[[ Source data, beginning ]]

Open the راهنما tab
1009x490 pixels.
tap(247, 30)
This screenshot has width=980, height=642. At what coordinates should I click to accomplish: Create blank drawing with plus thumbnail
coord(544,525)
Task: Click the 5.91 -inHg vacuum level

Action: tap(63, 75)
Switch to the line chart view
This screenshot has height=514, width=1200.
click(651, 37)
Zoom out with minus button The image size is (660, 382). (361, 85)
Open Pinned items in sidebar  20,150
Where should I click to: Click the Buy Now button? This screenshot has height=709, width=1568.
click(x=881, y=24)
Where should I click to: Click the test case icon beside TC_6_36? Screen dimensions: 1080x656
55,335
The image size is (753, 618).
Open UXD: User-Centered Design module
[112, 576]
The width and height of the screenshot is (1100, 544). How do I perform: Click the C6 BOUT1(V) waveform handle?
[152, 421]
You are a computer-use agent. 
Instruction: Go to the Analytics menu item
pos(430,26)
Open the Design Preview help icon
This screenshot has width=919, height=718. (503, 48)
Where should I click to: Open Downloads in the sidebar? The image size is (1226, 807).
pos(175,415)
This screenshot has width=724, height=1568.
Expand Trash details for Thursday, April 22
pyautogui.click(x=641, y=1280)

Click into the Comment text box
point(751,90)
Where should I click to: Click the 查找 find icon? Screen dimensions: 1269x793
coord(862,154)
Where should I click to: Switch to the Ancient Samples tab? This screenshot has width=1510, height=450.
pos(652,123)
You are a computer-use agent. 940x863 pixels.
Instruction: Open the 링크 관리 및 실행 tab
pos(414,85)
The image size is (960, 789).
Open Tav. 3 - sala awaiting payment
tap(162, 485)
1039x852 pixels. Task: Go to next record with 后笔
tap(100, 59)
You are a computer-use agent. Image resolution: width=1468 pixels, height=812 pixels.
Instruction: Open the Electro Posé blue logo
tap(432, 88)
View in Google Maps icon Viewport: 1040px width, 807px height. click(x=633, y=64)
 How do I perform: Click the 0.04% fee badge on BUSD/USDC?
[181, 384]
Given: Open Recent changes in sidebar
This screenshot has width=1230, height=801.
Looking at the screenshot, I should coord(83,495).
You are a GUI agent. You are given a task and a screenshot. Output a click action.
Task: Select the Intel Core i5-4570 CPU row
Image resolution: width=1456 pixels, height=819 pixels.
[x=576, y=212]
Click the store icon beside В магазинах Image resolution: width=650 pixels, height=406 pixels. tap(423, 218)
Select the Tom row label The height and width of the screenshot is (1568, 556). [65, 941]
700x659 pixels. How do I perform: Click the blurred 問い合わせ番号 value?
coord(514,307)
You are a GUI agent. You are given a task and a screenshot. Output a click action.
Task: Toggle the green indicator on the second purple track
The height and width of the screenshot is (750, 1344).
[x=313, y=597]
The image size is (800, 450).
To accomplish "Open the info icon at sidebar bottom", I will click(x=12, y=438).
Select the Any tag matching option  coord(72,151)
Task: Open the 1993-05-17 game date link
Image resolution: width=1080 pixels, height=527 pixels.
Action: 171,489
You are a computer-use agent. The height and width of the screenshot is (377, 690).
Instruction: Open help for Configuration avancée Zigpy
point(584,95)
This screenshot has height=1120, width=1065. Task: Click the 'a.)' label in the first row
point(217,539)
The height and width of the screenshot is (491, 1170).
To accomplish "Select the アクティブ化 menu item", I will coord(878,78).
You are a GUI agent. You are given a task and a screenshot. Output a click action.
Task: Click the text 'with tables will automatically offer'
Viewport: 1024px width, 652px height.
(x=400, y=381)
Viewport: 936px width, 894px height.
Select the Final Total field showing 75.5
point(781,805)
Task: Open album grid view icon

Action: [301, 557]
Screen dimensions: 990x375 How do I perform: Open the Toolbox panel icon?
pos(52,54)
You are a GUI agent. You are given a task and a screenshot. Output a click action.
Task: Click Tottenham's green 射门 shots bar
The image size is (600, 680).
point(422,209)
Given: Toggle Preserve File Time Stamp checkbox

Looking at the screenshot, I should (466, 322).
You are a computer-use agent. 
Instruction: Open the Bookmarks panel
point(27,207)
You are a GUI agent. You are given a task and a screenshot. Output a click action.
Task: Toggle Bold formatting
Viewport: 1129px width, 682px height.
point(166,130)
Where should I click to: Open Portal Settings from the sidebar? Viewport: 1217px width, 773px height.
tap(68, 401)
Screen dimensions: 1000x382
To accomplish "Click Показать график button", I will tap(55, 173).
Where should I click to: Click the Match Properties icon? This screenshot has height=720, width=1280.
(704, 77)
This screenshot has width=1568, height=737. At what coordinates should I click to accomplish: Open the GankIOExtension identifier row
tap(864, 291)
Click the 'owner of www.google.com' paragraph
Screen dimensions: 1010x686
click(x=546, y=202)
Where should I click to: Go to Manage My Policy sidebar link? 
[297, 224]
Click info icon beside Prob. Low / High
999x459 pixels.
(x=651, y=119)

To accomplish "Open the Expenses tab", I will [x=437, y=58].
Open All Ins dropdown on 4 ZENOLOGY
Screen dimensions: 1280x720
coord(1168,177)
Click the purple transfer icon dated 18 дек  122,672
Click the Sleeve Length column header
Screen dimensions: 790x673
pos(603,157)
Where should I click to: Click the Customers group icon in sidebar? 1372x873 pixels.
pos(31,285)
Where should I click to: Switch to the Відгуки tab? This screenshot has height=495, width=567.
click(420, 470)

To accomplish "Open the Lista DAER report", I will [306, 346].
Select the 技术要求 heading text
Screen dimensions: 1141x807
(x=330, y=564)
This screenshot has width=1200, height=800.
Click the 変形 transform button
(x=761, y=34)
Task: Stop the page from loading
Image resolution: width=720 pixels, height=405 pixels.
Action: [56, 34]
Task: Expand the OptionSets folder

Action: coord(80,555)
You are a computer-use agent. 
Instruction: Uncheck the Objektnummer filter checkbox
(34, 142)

[[ Source data, end ]]

== Work request ==
State how many lines contain the word "info" across the listing, and give no other text.

== Response ==
2